CICERONE - De Amicitia (Sull'amicizia) 47-48 testo latino e traduzione

DE AMICITIA 47 - DE AMICITIA 48 (Sull'amicizia) - Cicerone
Opera integrale con traduzione italiana

[47] O praeclaram sapientiam!

Solem enim e mundo tollere videntur, qui amicitiam e vita tollunt, qua nihil a dis immortalibus melius habemus, nihil iucundius. Quae est enim ista securitas? Specie quidem blanda sed reapse multis locis repudianda. Neque enim est consentaneum ullam honestam rem actionemve, ne sollicitus sis, aut non suscipere aut susceptam deponere.

Quod si curam fugimus, virtus fugienda est, quae necesse est cum aliqua cura res sibi contrarias aspernetur atque oderit, ut bonitas malitiam, temperantia libidinem, ignaviam fortitudo;

itaque videas rebus iniustis iustos maxime dolere, imbellibus fortes, flagitiosis modestos. Ergo hoc proprium est animi bene constituti, et laetari bonis rebus et dolere contrariis.

47 Ma che bella saggezza!

È come se privasse l'universo del sole chi priva la vita dell'amicizia: e niente di più bello, niente di più gradito dell'amicizia abbiamo ricevuto dagli dèi immortali. Allora, che cos'è mai questa tranquillità, in apparenza seducente, ma in realtà da ripudiare per molti aspetti? No, non ha senso rifiutarsi di intraprendere una cosa o un'azione onesta, oppure abbandonarla dopo averla intrapresa, per evitare noie.

Ma se fuggiamo le preoccupazioni, dobbiamo fuggire la virtù che, all'inevitabile prezzo di qualche apprensione, ci porta a disprezzare e odiare il suo contrario, come fa la bontà con la cattiveria, la temperanza con le passioni, il coraggio con l'ignavia.

Ecco perché si vedono soprattutto i giusti soffrire per le ingiustizie, i coraggiosi per la viltà, i moderati per gli eccessi. E proprio di un animo ben educato, quindi, rallegrarsi per il bene e affliggersi per il male.

[48] Quam ob rem si cadit in sapientem animi dolor, qui profecto cadit, nisi ex eius animo exstirpatam humanitatem arbitramur, quae causa est cur amicitiam funditus tollamus e vita, ne aliquas propter eam suscipiamus molestias? Quid enim interest motu animi sublato non dico inter pecudem et hominem, sed inter hominem et truncum aut saxum aut quidvis generis eiusdem? Neque enim sunt isti audiendi qui virtutem duram et quasi ferream esse quandam volunt; quae quidem est cum multis in rebus, tum in amicitia tenera atque tractabilis, ut et bonis amici quasi diffundatur et incommodis contrahatur. Quam ob rem angor iste, qui pro amico saepe capiendus est, non tantum valet ut tollat e vita amicitiam, non plus quam ut virtutes, quia non nullas curas et molestias adferunt, repudientur. Cum autem contrahat amicitiam, ut supra dixi, si qua significatio virtutis eluceat, ad quam se similis animus applicet et adiungat, id cum contigit, amor exoriatur necesse est.

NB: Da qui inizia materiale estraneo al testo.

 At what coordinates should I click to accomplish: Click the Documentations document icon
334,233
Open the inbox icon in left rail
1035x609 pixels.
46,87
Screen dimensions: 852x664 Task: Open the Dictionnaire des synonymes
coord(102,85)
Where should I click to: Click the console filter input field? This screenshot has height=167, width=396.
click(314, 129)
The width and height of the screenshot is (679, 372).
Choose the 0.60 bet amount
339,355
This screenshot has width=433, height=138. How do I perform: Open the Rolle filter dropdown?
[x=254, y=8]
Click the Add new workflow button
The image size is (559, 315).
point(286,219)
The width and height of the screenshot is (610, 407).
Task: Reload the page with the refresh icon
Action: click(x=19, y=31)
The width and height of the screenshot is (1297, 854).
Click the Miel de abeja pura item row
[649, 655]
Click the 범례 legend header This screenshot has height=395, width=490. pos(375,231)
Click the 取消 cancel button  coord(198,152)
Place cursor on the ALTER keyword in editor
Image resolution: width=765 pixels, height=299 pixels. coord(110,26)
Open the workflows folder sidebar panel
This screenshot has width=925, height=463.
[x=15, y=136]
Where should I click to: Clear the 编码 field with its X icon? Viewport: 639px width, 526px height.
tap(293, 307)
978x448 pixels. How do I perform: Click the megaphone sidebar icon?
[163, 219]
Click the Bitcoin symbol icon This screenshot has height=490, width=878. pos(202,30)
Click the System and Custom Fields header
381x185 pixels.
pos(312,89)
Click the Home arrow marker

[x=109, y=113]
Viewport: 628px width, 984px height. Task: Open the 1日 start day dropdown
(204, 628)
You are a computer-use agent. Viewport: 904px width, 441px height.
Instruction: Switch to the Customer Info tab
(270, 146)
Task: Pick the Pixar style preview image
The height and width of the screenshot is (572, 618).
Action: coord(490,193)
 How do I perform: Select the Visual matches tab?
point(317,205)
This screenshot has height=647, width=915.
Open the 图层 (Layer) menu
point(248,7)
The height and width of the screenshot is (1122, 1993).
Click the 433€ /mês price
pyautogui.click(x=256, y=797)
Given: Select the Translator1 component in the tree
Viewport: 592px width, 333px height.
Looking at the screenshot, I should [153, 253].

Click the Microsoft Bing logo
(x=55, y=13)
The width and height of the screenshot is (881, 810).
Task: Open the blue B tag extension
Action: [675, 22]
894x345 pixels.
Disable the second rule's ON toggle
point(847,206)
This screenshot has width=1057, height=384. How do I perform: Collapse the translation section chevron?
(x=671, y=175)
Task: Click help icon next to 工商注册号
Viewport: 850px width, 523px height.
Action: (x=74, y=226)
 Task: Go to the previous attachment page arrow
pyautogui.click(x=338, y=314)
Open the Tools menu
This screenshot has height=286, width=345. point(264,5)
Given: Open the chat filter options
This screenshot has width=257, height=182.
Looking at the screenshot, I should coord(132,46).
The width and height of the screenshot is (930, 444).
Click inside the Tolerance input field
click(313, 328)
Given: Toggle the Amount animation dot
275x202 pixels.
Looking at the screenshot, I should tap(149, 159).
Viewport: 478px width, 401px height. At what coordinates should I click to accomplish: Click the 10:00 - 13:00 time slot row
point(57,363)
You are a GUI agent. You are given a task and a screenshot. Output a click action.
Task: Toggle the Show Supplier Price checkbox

48 Perciò, se anche l'animo del saggio è sensibile al dolore - e lo è di sicuro, se non vogliamo ammettere che gli è stata strappata l'umanità -, perché dovremmo sradicare dalla vita l'amicizia, per evitare di provar fastidi a causa sua? Se si elimina il sentimento, che differenza c'è non dico tra l'uomo e una bestia, ma tra l'uomo e un tronco o un sasso o qualcosa del genere? No, non bisogna dare ascolto a chi pretende che la virtù sia dura e, per così dire, di ferro, quando invece in molte circostanze, ma soprattutto nell'amicizia, è così tenera ed elastica da aprirsi, se posso esprimermi così, alla fortuna dell'amico e da chiudersi di fronte alle sue avversità. Ecco perché l'angoscia, che spesso si deve patire per un amico, non è così forte da escludere l'amicizia dalla vita, non più di quanto siamo disposti a rinunciare alle virtù perché comportano preoccupazioni e fastidi. XIV Poiché quello che induce a stringere un rapporto di amicizia, come ho detto prima, è il balenare di qualche segno di virtù, che induce un animo affine ad accostarsi e legarsi ad essa, quando ciò accade, allora sorge inevitabile l'amore.